Reproduce the records below exactly as given.

——————

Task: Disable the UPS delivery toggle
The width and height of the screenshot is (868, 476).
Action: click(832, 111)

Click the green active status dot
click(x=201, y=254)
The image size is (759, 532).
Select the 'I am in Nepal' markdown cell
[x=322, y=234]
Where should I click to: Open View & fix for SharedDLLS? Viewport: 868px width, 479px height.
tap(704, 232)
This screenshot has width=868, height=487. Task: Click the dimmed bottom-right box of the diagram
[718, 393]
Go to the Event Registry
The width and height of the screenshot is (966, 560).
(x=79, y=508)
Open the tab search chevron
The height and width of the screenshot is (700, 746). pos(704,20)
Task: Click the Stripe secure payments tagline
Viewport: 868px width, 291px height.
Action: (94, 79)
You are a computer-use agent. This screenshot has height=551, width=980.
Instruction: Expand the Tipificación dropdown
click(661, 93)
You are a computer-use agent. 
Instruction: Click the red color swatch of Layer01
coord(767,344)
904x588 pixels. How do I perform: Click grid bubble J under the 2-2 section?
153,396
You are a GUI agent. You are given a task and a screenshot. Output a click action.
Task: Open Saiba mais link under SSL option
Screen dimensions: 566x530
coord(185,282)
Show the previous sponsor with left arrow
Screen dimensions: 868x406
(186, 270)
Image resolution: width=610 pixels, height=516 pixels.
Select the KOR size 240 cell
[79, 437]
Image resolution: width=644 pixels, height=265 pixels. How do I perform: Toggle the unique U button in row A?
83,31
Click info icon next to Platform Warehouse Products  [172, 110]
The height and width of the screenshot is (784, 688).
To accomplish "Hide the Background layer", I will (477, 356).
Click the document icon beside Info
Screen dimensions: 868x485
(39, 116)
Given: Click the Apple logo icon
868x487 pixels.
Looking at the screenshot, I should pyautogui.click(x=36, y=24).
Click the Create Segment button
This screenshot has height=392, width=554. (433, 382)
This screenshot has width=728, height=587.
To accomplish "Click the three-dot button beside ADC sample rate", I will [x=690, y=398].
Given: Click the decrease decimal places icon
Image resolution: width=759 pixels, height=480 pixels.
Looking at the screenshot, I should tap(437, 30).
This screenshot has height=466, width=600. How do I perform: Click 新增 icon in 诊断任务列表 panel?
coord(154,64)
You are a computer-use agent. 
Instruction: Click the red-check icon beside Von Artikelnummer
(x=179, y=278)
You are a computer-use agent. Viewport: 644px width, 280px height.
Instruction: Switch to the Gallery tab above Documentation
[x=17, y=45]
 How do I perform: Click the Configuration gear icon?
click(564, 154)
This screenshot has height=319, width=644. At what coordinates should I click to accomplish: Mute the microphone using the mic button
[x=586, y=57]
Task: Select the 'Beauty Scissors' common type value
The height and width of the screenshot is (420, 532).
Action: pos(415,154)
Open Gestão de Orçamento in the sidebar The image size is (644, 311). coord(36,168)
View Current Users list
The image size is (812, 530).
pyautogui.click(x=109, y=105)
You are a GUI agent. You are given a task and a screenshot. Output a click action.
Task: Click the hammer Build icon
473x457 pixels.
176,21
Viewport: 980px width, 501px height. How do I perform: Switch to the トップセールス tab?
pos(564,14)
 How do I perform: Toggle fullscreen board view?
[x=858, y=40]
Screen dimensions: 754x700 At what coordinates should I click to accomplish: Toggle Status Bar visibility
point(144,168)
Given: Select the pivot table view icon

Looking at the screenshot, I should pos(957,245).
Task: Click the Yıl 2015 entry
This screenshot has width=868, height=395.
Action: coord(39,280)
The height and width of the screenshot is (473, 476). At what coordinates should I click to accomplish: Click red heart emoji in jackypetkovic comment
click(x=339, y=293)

——————

— Solution to the exercise —
Task: Disable the UPS delivery toggle
The width and height of the screenshot is (868, 476).
Action: click(832, 111)

Click the green active status dot
click(x=201, y=254)
The image size is (759, 532).
Select the 'I am in Nepal' markdown cell
[x=322, y=234]
Where should I click to: Open View & fix for SharedDLLS? Viewport: 868px width, 479px height.
tap(704, 232)
This screenshot has width=868, height=487. Task: Click the dimmed bottom-right box of the diagram
[718, 393]
Go to the Event Registry
The width and height of the screenshot is (966, 560).
(x=79, y=508)
Open the tab search chevron
The height and width of the screenshot is (700, 746). pos(704,20)
Task: Click the Stripe secure payments tagline
Viewport: 868px width, 291px height.
Action: (94, 79)
You are a computer-use agent. This screenshot has height=551, width=980.
Instruction: Expand the Tipificación dropdown
click(661, 93)
You are a computer-use agent. 
Instruction: Click the red color swatch of Layer01
coord(767,344)
904x588 pixels. How do I perform: Click grid bubble J under the 2-2 section?
153,396
You are a GUI agent. You are given a task and a screenshot. Output a click action.
Task: Open Saiba mais link under SSL option
Screen dimensions: 566x530
coord(185,282)
Show the previous sponsor with left arrow
Screen dimensions: 868x406
(186, 270)
Image resolution: width=610 pixels, height=516 pixels.
Select the KOR size 240 cell
[79, 437]
Image resolution: width=644 pixels, height=265 pixels. How do I perform: Toggle the unique U button in row A?
83,31
Click info icon next to Platform Warehouse Products  [172, 110]
The height and width of the screenshot is (784, 688).
To accomplish "Hide the Background layer", I will (477, 356).
Click the document icon beside Info
Screen dimensions: 868x485
(39, 116)
Given: Click the Apple logo icon
868x487 pixels.
Looking at the screenshot, I should pyautogui.click(x=36, y=24).
Click the Create Segment button
This screenshot has height=392, width=554. (433, 382)
This screenshot has width=728, height=587.
To accomplish "Click the three-dot button beside ADC sample rate", I will [x=690, y=398].
Given: Click the decrease decimal places icon
Image resolution: width=759 pixels, height=480 pixels.
Looking at the screenshot, I should tap(437, 30).
This screenshot has height=466, width=600. How do I perform: Click 新增 icon in 诊断任务列表 panel?
coord(154,64)
You are a computer-use agent. 
Instruction: Click the red-check icon beside Von Artikelnummer
(x=179, y=278)
You are a computer-use agent. Viewport: 644px width, 280px height.
Instruction: Switch to the Gallery tab above Documentation
[x=17, y=45]
 How do I perform: Click the Configuration gear icon?
click(564, 154)
This screenshot has height=319, width=644. At what coordinates should I click to accomplish: Mute the microphone using the mic button
[x=586, y=57]
Task: Select the 'Beauty Scissors' common type value
The height and width of the screenshot is (420, 532).
Action: pos(415,154)
Open Gestão de Orçamento in the sidebar The image size is (644, 311). coord(36,168)
View Current Users list
The image size is (812, 530).
pyautogui.click(x=109, y=105)
You are a GUI agent. You are given a task and a screenshot. Output a click action.
Task: Click the hammer Build icon
473x457 pixels.
176,21
Viewport: 980px width, 501px height. How do I perform: Switch to the トップセールス tab?
pos(564,14)
 How do I perform: Toggle fullscreen board view?
[x=858, y=40]
Screen dimensions: 754x700 At what coordinates should I click to accomplish: Toggle Status Bar visibility
point(144,168)
Given: Select the pivot table view icon

Looking at the screenshot, I should pos(957,245).
Task: Click the Yıl 2015 entry
This screenshot has width=868, height=395.
Action: coord(39,280)
The height and width of the screenshot is (473, 476). At what coordinates should I click to accomplish: Click red heart emoji in jackypetkovic comment
click(x=339, y=293)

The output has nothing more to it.